*Aim of the task*: Please reproduce the following article about HSN's Shop By Remote app in full, word for word.

*Text provided*:
★ ★ ★ ★
HSN’s 'T-Commerce' App Gains Traction
HSN executives say the vast majority of their viewers still rely on calling its 800 number to buy products advertised on the home-shopping network, ranging from clothes and jewelry to computers. But some viewers with access to Shop By Remote, an interactive TV application available in a growing number of Dish Network LLC (Nasdaq: DISH), Comcast Corp. (Nasdaq: CMCSA, CMCSK), and Verizon Communications Inc. (NYSE: VZ) FiOS TV homes, are using their remote controls to quickly buy products they see hyped on the shopping net. (See Comcast Pulling Remote Shopping Trigger? and Comcast Rolls Remote Shopping.)
“Once people try it, it’s generally their preferred method of transacting with us,” HSN vice president of advanced services John McDevitt tells Cable Digital News.
McDevitt says Shop By Remote, which is available in about 25 million homes, is gaining wider distribution both directly and via partnerships HSN is beginning to strike with consumer electronics manufacturers. Earlier this month, Samsung Electronics Co. Ltd. (Korea: SEC) agreed to offer the Shop By Remote app in some models of HDTVs and Blu-ray players that it will ship this year.
Shop By Remote runs on multiple platforms, including Verizon’s FiOS TV widget platform, and the Enhanced TV Binary Interchange Format (EBIF) platform being deployed by Comcast and other major MSOs that are part of the Canoe Ventures LLC advanced ad joint venture. Among those partners, Comcast has already enabled EBIF in 13 million boxes. (See Cable's Canoe Heads for Scalable Waters .)
HSN built Shop By Remote with technology developed by GoldPocket Interactive, which was acquired by Tandberg Television in 2006 and is now owned by Ericsson AB (Nasdaq: ERIC). (See Tandberg Television Signing Off .)
★ ★ ★ ★
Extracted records
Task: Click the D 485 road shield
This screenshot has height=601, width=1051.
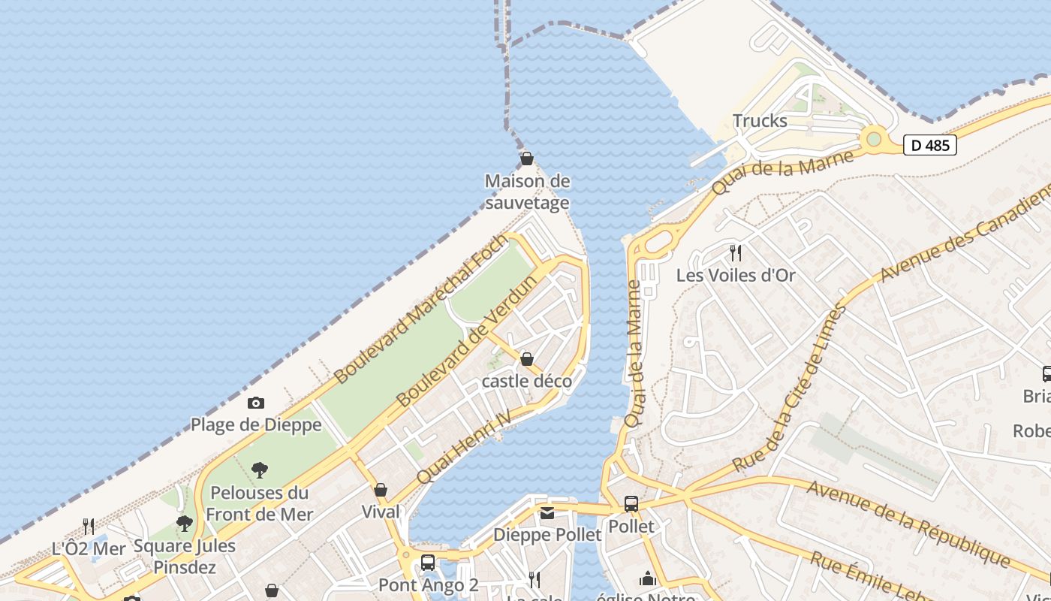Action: pos(929,145)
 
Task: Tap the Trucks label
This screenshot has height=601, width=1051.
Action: pos(760,121)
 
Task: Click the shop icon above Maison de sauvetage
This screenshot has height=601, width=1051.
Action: pos(527,159)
★ ★ ★ ★
*Written answer*:
HSN’s 'T-Commerce' App Gains Traction
HSN executives say the vast majority of their viewers still rely on calling its 800 number to buy products advertised on the home-shopping network, ranging from clothes and jewelry to computers. But some viewers with access to Shop By Remote, an interactive TV application available in a growing number of Dish Network LLC (Nasdaq: DISH), Comcast Corp. (Nasdaq: CMCSA, CMCSK), and Verizon Communications Inc. (NYSE: VZ) FiOS TV homes, are using their remote controls to quickly buy products they see hyped on the shopping net. (See Comcast Pulling Remote Shopping Trigger? and Comcast Rolls Remote Shopping.)
“Once people try it, it’s generally their preferred method of transacting with us,” HSN vice president of advanced services John McDevitt tells Cable Digital News.
McDevitt says Shop By Remote, which is available in about 25 million homes, is gaining wider distribution both directly and via partnerships HSN is beginning to strike with consumer electronics manufacturers. Earlier this month, Samsung Electronics Co. Ltd. (Korea: SEC) agreed to offer the Shop By Remote app in some models of HDTVs and Blu-ray players that it will ship this year.
Shop By Remote runs on multiple platforms, including Verizon’s FiOS TV widget platform, and the Enhanced TV Binary Interchange Format (EBIF) platform being deployed by Comcast and other major MSOs that are part of the Canoe Ventures LLC advanced ad joint venture. Among those partners, Comcast has already enabled EBIF in 13 million boxes. (See Cable's Canoe Heads for Scalable Waters .)
HSN built Shop By Remote with technology developed by GoldPocket Interactive, which was acquired by Tandberg Television in 2006 and is now owned by Ericsson AB (Nasdaq: ERIC). (See Tandberg Television Signing Off .)